- 书面任务: 请逐字重新给出下文关于CAS机制的文本中的一段：该段以含有“CAS机制就是compare and swap”的语句开头，至“点进方法enq(node)”为止。

- 阅读文本:
□ □ □ □ □ □ □

CAS机制就是compare and swap 也称 自旋锁,不断比较当前线程栈中的变量值(也就是期望值expect)与共享内存中的变量值是否一致,如果是则将共享内存中的变量值更新为update值,否则就把线程栈中变量直接赋值为共享内存中变量值一致,再重新判断,这就是所谓循环判断自己,来保证线程栈的update值能写入到共享内存中,保证读取与写入的原子性,所有原子类都是基于CAS机制实现的 原子操作,来保证原子类的值修改的原子性,即当前线程修改共享变量不收其他线程的干扰。

点进方法enq(node)

/**
     * Inserts node into queue, initializing if necessary. See picture above.
     * @param node the node to insert 代表当前线程的等待节点
     * @return node's predecessor
     */
private Node enq(final Node node) {
  // 死循环+CAS保证所有节点都入队
  for (;;) {
    Node t = tail;
    if (t == null) { // Must initialize
      // 头节点为空,就初始化等待队列,这里是new Node(),也就是AQS 默认要有一个虚拟节点,
      // 循环继续,进入else 当前等待节点node加入队尾。
      if (compareAndSetHead(new Node()))
        tail = head;
    } else {
      node.prev = t;
      // CAS 替换将等待节点加入队尾
      if (compareAndSetTail(t, node)) {
        t.next = node; 
        return t;
      }
    }
  }
}

继续回到上面的方法doAcquireSharedInterruptibly,当前线程的节点加入队列后,进行CAS循环阻塞,如果state=0了就会释放共享锁,执行方法setHeadAndPropagate

/**
 * Sets head of queue, and checks if successor may be waiting
 * in shared mode, if so propagating if either propagate > 0 or
 * PROPAGATE status was set.
 *
 * @param node the node
 * @param propagate the return value from a tryAcquireShared
 */
private void setHeadAndPropagate(Node node, int propagate) {
    Node h = head; // Record old head for check below
    setHead(node);
    /*
     * Try to signal next queued node if:
     *   Propagation was indicated by caller,
     *     or was recorded (as h.waitStatus either before
     *     or after setHead) by a previous operation
     *     (note: this uses sign-check of waitStatus because
     *      PROPAGATE status may transition to SIGNAL.)

□ □ □ □ □ □ □

词语与元素指向条目:
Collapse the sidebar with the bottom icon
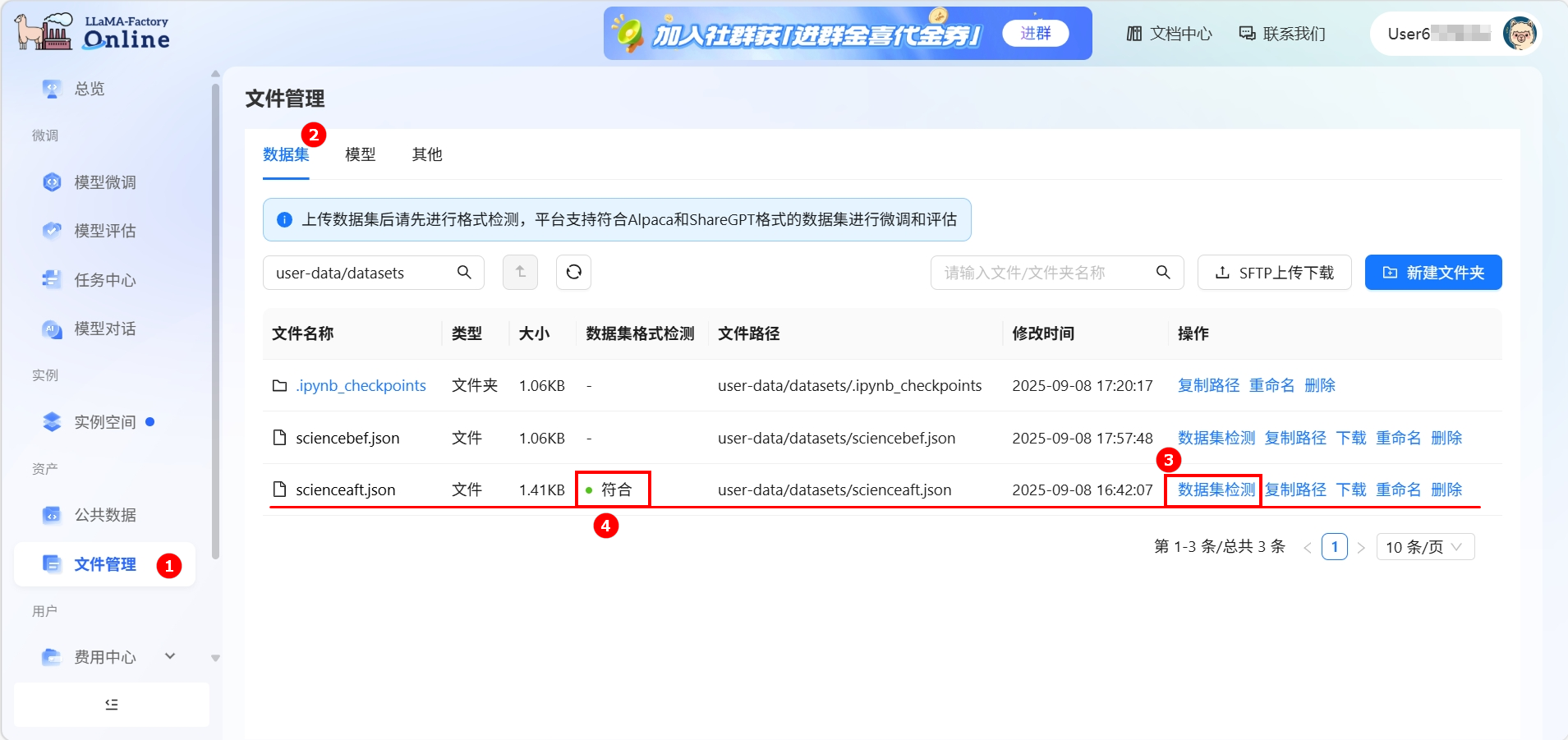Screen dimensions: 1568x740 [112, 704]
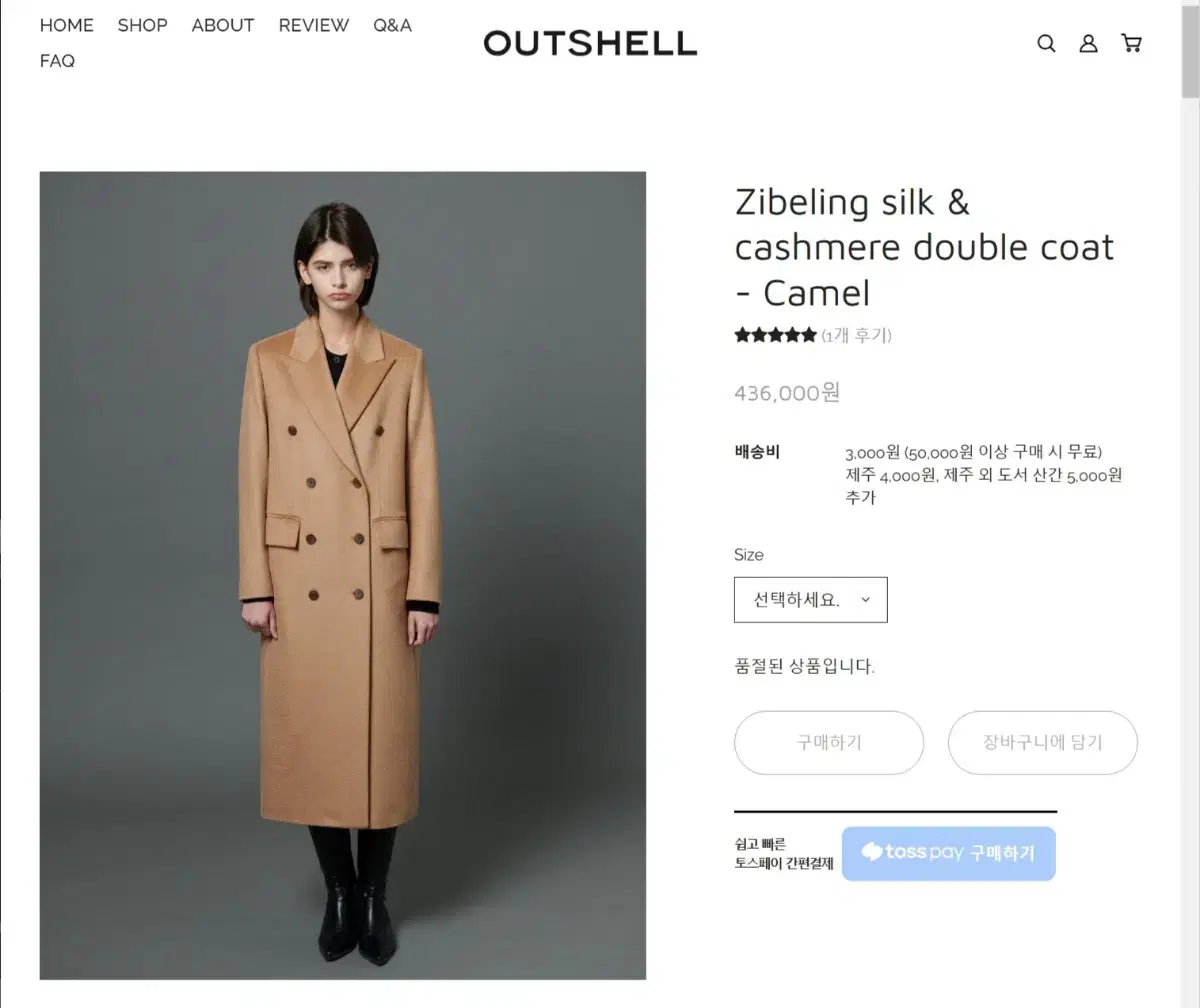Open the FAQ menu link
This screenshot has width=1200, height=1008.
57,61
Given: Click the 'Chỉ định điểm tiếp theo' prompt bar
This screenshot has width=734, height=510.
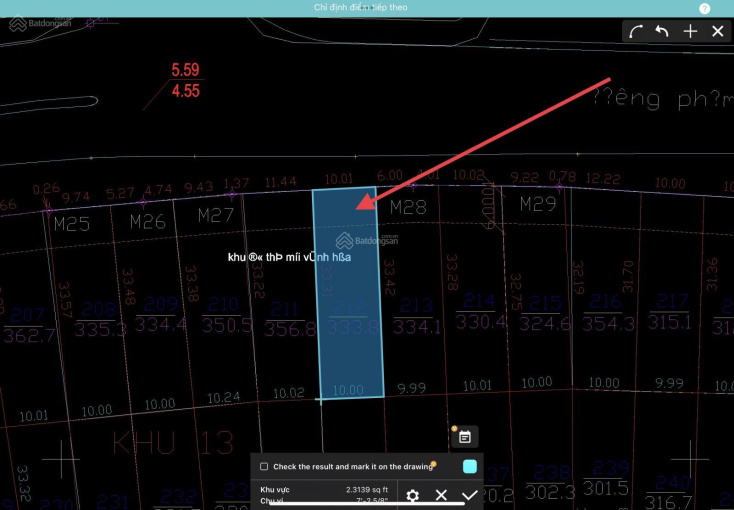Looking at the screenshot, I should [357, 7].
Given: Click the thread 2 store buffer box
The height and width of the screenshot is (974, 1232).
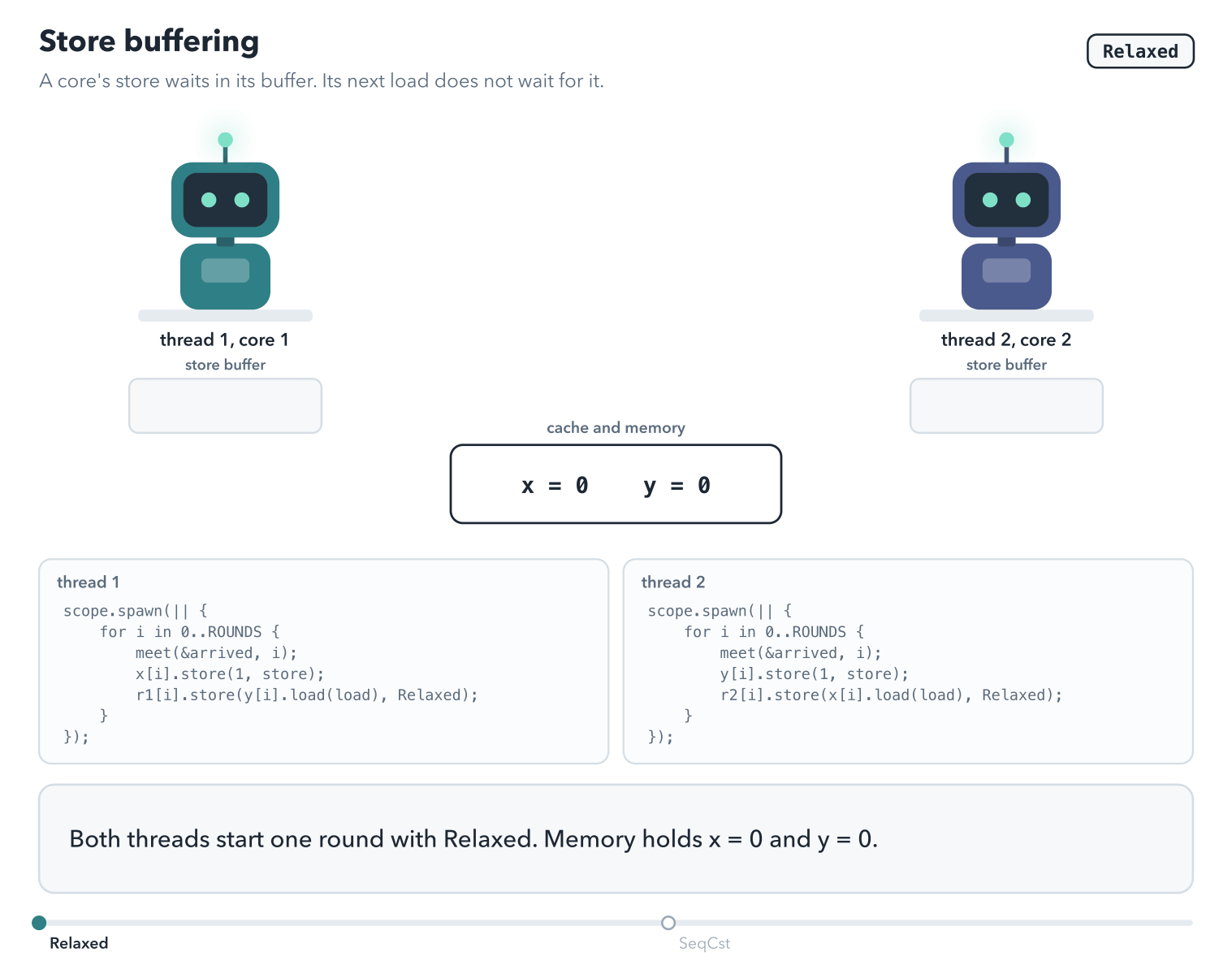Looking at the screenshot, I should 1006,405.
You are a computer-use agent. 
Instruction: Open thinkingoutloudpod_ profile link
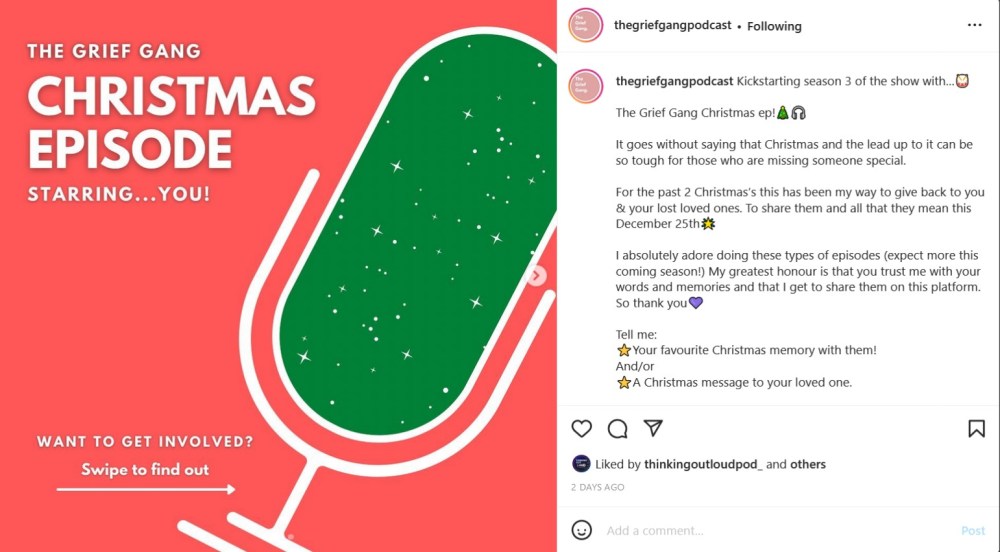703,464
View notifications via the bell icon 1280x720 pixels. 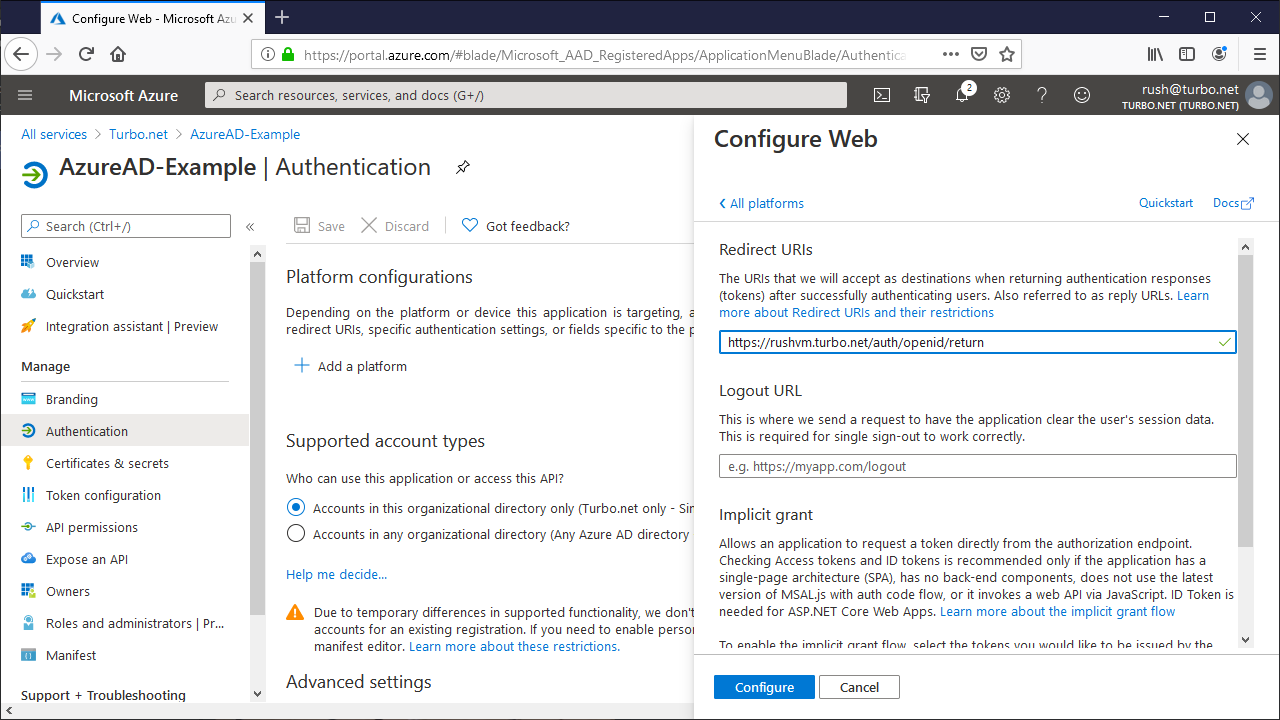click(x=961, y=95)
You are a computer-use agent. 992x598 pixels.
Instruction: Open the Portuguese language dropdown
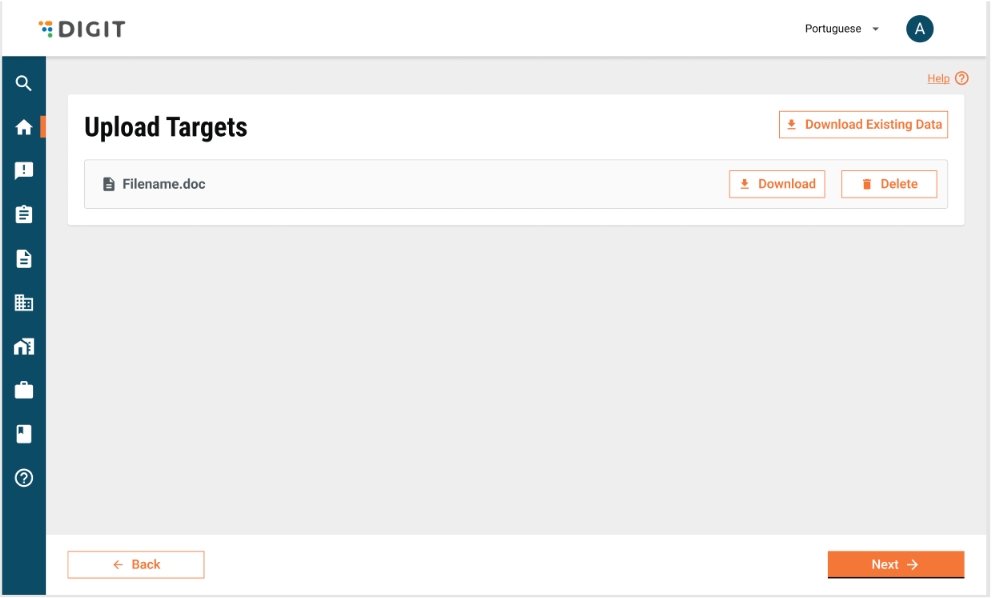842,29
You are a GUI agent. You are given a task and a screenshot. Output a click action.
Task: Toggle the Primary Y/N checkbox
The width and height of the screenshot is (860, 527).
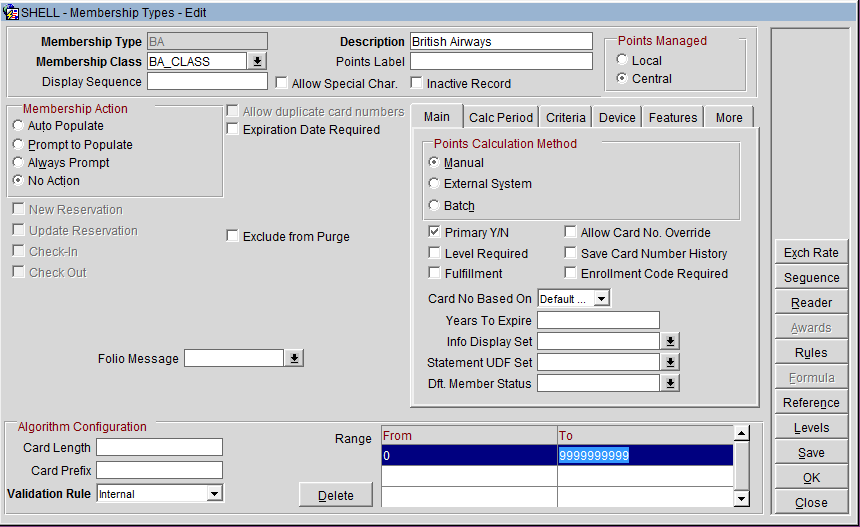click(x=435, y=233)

□ □ □ □ □ □ □

- 本题解答:
CAS机制就是compare and swap 也称 自旋锁,不断比较当前线程栈中的变量值(也就是期望值expect)与共享内存中的变量值是否一致,如果是则将共享内存中的变量值更新为update值,否则就把线程栈中变量直接赋值为共享内存中变量值一致,再重新判断,这就是所谓循环判断自己,来保证线程栈的update值能写入到共享内存中,保证读取与写入的原子性,所有原子类都是基于CAS机制实现的 原子操作,来保证原子类的值修改的原子性,即当前线程修改共享变量不收其他线程的干扰。

点进方法enq(node)